Background: Currently, because the population is aging, use of medications has been increasing, including use of nonsteroidal anti-inflammatory drugs (NSAIDs) and antithrombotic agents.
Aims: This study aims to investigate whether NSAIDs can cause damage to the small bowel (SB) mucosa.
Methods: Endoscopic videos of subjects who had undergone capsule endoscopy (CE) were evaluated by three experts in order to identify SB injury. All medications taken within 2 weeks from the time of CE were investigated. Cases with a final diagnosis of intestinal tuberculosis, inflammatory bowel disease, Behcet's disease, Peutz-Jeghers syndrome, small bowel lymphoma, or Henoch-Schönlein purpura were excluded from the analysis.

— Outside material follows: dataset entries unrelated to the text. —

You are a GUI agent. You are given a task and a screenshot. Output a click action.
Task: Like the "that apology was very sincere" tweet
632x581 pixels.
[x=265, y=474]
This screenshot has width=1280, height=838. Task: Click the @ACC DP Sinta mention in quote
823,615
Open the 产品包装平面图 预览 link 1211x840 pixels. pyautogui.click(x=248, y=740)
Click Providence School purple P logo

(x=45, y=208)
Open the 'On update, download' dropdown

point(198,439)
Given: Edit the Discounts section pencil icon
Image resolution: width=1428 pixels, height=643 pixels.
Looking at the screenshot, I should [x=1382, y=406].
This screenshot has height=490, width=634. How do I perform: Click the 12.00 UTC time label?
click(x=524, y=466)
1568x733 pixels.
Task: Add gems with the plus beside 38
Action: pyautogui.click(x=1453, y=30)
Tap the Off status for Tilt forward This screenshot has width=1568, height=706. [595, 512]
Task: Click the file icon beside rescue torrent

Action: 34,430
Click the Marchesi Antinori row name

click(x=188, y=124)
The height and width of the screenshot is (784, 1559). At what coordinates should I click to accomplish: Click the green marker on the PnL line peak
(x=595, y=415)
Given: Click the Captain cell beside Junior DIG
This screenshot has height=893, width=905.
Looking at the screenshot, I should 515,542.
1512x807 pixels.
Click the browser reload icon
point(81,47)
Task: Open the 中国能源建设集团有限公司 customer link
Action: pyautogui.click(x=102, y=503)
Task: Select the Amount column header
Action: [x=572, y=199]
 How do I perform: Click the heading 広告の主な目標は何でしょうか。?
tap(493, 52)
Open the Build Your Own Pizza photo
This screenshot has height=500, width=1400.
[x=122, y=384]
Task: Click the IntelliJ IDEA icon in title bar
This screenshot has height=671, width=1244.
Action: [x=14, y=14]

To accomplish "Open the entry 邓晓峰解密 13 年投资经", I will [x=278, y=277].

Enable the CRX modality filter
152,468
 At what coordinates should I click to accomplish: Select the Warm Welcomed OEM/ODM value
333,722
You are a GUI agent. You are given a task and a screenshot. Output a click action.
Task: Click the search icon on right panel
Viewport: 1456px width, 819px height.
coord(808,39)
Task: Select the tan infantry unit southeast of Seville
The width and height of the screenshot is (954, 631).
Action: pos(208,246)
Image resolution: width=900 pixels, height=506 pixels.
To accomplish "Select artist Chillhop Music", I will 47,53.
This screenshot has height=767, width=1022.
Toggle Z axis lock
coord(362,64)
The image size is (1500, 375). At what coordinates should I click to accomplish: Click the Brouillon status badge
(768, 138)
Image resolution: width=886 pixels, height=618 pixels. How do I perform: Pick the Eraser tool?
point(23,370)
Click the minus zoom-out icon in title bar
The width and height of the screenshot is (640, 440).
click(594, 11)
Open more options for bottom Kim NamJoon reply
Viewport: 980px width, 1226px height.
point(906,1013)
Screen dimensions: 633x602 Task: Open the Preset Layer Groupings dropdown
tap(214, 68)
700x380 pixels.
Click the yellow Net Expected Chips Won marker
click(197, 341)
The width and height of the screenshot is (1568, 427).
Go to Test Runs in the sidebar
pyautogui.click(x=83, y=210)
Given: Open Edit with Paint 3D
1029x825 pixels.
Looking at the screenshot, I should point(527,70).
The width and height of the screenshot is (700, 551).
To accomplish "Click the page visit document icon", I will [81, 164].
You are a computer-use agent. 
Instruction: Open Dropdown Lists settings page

Results: Among the 273 subjects, 125 (45.8%) had SB erosions or ulcers (erosion group) and the remaining 148 (54.2%) did not (no erosion group). SB erosions or ulcers were more common in females, patients aged > 60 years, and subjects taking NSAIDs (p = 0.048, 0.032, and < 0.001, respectively). No statistically significant differences were found between the two groups in the following variables: history of cancer and GI surgery, reasons for the test, comorbidities, and use of anticoagulants and antiplatelet agents. Multivariate analysis showed that use of NSAIDs [OR 4.191 (95% CI 1.858-9.458), p < 0.001] was an independent risk factor for SB erosions or ulcers.
Conclusions: Use of NSAIDs is the only independent risk factor for SB injury identified in this study. Antithrombotic agents do not cause or exacerbate damage to the SB, according to our results.
Clinical trial registration: KCT0004795.
Keywords: Capsule endoscopy; Nonsteroidal anti-inflammatory agents; Small intestine.